» Do this:
Which lines in the records below contain the string "table", with letter case matching exactly? Pick out each such line and copy it.
--- start ---
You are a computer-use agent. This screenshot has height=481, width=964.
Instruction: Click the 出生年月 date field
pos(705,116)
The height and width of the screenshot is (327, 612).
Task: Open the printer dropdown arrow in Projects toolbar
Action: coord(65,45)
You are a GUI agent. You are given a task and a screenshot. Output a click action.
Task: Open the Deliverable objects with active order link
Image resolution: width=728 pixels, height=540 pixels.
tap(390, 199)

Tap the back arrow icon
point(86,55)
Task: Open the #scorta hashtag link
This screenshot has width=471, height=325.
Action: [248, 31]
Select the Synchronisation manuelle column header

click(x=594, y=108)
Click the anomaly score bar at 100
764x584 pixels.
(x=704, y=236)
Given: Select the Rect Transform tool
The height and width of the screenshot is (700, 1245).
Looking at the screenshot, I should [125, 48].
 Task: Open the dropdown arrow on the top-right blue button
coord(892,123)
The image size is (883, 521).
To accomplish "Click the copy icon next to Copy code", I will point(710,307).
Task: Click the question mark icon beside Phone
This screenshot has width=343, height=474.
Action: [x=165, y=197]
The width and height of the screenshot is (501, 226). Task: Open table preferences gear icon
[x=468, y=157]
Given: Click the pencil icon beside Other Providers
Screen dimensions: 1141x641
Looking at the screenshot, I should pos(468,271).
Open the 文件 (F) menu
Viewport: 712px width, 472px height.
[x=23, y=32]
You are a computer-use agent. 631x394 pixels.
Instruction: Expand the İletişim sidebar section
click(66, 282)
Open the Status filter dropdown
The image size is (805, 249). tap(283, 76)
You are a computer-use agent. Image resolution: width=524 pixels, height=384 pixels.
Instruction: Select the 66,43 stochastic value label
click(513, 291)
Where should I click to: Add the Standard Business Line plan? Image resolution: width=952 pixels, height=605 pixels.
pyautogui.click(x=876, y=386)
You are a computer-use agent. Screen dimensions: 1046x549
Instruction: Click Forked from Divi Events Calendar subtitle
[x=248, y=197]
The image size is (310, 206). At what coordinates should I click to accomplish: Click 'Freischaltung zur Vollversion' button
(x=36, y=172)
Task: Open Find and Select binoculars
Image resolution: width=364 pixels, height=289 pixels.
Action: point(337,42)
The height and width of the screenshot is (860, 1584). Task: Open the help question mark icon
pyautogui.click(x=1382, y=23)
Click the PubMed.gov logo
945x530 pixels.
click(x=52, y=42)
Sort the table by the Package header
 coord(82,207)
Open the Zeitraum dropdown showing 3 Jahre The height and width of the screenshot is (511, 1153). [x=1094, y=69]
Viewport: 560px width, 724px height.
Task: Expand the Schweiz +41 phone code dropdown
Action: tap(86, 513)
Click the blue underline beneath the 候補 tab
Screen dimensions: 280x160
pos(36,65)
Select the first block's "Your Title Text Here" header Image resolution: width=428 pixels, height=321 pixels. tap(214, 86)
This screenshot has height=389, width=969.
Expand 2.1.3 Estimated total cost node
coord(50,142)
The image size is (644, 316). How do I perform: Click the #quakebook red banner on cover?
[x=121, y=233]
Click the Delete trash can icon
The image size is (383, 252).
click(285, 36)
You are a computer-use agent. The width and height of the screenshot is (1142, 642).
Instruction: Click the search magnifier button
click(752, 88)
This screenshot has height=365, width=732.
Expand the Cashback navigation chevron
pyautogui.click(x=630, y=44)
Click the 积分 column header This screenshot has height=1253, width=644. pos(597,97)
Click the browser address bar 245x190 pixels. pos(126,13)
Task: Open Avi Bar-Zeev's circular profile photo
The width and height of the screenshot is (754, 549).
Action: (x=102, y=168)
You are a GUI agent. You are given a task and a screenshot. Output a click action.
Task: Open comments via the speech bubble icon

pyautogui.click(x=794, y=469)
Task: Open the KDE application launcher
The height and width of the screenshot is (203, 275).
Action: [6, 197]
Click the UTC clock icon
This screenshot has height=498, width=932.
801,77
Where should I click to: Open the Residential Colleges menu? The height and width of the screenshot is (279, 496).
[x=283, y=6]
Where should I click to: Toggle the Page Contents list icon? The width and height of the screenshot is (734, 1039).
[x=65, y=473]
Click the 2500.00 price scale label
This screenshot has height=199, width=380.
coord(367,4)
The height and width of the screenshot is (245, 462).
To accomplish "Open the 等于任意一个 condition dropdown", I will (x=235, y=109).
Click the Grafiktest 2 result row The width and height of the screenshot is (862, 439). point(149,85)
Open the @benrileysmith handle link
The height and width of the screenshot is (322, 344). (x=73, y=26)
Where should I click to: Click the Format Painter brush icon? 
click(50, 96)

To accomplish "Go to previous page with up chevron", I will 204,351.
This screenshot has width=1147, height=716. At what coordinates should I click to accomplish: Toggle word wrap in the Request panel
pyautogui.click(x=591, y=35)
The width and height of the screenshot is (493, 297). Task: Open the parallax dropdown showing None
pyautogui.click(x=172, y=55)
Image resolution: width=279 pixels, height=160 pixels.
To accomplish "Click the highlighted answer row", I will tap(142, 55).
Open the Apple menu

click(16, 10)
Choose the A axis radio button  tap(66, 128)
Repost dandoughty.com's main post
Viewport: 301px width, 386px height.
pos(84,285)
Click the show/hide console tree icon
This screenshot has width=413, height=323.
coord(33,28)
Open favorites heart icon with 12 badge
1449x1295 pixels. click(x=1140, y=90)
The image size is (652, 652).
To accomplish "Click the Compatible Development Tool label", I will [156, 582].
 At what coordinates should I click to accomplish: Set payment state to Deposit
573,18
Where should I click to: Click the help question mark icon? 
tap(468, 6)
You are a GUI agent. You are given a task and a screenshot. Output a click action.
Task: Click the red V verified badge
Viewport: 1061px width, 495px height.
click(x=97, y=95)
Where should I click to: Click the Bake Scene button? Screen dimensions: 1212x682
--- end ---
» The completed task:
The width and height of the screenshot is (501, 226). Task: Open table preferences gear icon
Sort the table by the Package header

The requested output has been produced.